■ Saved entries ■
= Beginning of Section =

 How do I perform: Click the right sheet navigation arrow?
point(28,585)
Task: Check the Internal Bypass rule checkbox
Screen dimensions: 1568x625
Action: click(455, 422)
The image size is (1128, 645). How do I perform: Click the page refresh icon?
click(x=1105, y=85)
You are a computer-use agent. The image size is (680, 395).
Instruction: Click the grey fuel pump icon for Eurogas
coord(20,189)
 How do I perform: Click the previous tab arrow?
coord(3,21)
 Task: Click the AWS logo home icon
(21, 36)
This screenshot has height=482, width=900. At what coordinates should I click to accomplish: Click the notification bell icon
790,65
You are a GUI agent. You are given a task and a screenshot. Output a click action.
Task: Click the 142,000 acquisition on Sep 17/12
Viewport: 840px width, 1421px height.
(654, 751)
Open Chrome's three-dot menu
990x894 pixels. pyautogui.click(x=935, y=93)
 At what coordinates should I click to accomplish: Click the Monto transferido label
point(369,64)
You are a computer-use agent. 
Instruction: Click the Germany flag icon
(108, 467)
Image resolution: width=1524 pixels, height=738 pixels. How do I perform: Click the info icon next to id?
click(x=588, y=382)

= End of Section =

■ Task description ■
From the line holding "This screenshot has" to the final line of the data, output each line exactly and nothing more.

■ Answer section ■
This screenshot has height=482, width=900. At what coordinates should I click to accomplish: Click the notification bell icon
790,65
You are a GUI agent. You are given a task and a screenshot. Output a click action.
Task: Click the 142,000 acquisition on Sep 17/12
Viewport: 840px width, 1421px height.
(654, 751)
Open Chrome's three-dot menu
990x894 pixels. pyautogui.click(x=935, y=93)
 At what coordinates should I click to accomplish: Click the Monto transferido label
point(369,64)
You are a computer-use agent. 
Instruction: Click the Germany flag icon
(108, 467)
Image resolution: width=1524 pixels, height=738 pixels. How do I perform: Click the info icon next to id?
click(x=588, y=382)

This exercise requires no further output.